Zur Frage, warum es unterblieb, das Versprechen in der Begründung des NetzDG, dass niemand die Entfernung legitimer Äußerungen aus sozialen Netzwerken hinnehmen müsse, in eine "eindeutige Anspruchsgrundlage" zu gießen, meint die Bundesregierung, das "Regelungsziel des NetzDG" orientiere sich "problembezogen auf Verbesserungen beim Entfernen von strafbaren Inhalten". Außerdem bestünden zwischen Nutzern und Social-Media-Unternehmen Vertragsverhältnisse, in denen man mehr oder weniger verbieten könne. Einem unlängst gefällten ausführlichen Urteil des Landgerichts Bamberg nach sind Quasi-Monopole wie Facebook dabei aber ähnlich umfassend an die Beachtung der in Artikel 5 des Grundgesetzes geschützten Meinungsfreiheit gebunden wie staatliche Stellen (vgl. Facebooks Quasi-Monopol schränkt Definitionsmöglichkeiten von "Hassrede" ein).

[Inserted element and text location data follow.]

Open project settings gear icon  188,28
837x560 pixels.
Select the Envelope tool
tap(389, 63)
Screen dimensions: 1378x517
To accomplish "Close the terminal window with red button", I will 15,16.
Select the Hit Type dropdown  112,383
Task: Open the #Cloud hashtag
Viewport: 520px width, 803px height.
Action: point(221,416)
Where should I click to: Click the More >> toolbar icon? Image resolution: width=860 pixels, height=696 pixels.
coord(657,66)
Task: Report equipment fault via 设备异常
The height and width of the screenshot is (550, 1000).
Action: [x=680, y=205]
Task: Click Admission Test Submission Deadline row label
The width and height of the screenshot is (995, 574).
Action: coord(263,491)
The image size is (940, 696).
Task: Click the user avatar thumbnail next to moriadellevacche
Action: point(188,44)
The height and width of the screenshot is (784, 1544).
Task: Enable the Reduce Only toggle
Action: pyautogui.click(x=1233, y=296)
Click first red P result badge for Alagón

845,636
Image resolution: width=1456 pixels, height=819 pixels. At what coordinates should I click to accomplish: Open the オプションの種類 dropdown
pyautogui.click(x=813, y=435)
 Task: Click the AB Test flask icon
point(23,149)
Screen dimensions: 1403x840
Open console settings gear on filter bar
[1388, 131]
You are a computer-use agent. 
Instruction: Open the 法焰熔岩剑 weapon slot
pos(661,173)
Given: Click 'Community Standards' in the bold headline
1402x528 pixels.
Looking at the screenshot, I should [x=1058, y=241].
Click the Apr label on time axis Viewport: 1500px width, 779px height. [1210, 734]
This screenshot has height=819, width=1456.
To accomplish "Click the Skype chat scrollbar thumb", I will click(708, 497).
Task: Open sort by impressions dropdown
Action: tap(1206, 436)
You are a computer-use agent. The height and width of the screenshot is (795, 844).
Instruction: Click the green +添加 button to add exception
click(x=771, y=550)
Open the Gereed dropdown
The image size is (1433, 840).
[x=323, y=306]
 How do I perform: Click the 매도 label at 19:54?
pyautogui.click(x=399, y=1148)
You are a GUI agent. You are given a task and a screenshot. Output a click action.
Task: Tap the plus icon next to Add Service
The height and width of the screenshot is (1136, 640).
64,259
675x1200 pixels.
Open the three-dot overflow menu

Ungewöhnliche Auslegung verhindert hohes Bußgeld für Facebook
Bei der Konfrontation mit dem Problem, dass Facebook den Zweck der mit § 5 Absatz 1 des NetzDG eingeführten Verpflichtung zur Nennung eines Zustellbevollmächtigten ad absurdum führt, indem es dafür eine Kanzlei nennt, die die Annahme von Schriftstücken verweigert, verteidigt die Bundesregierung die Weigerung des Bundesamtes für Justiz (BfJ), dafür nach § 4 Absatz 1 Nummer 7 des NetzDG ein Bußgeld zu verhängen (vgl. Justizamt entwertet Zustellungsvorschrift im NetzDG) und führt dazu aus:
Nach § 4 Absatz 1 Nummer 7 NetzDG stellt es eine Ordnungswidrigkeit dar, wenn vorsätzlich oder fahrlässig entgegen § 5 NetzDG ein inländischer Zustellungsbevollmächtigter nicht benannt wird ("wer ... nicht benennt"). Der Bußgeldtatbestand knüpft damit insofern nicht an eine etwaige Annahmeverweigerung von Zustellungen durch den benannten Bevollmächtigten an.
Außerdem erinnert sie auf die Zustellungsfiktion in § 179 Zivilprozessordnung, die dann gilt, wenn ein Empfänger eine Annahme "unberechtigt" verweigert. "Ein Zustellungsbevollmächtigter, der alle Zustellungen zurückschickt", ist Steinhöfel nach allerdings "kein Zustellungsbevollmächtigter" und "verstößt gegen Sinn und Zweck der Norm". "Indem die Bundesregierung diesen Gesetzesverstoß durchwinkt", führt sie seinen Worten nach "ihr eigenes Gesetzeswerk ad absurdum".
Ein dritter Bereich der Parlamentarischen Anfrage betrifft die Zahl der Beschwerden wegen nicht gelöschter rechtswidriger Beiträge, die ein Dreivierteljahr nach dem vollständigen Inkrafttreten des NetzDG etwa um das 50-fache niedriger liegt als in den vorherigen Schätzungen des Bundesministeriums für Justiz und Verbraucherschutz. Das dafür abgestellte Personal will das nun nicht mehr von Heiko Maas, sondern von seiner Parteifreundin Katharina Barley geführte Ministerium trotzdem nicht verringern und verweist in diesem Zusammenhang darauf, dass sich die Bearbeitung der Beschwerden als unerwartet schwierig und zeitintensiv herausgestellt habe.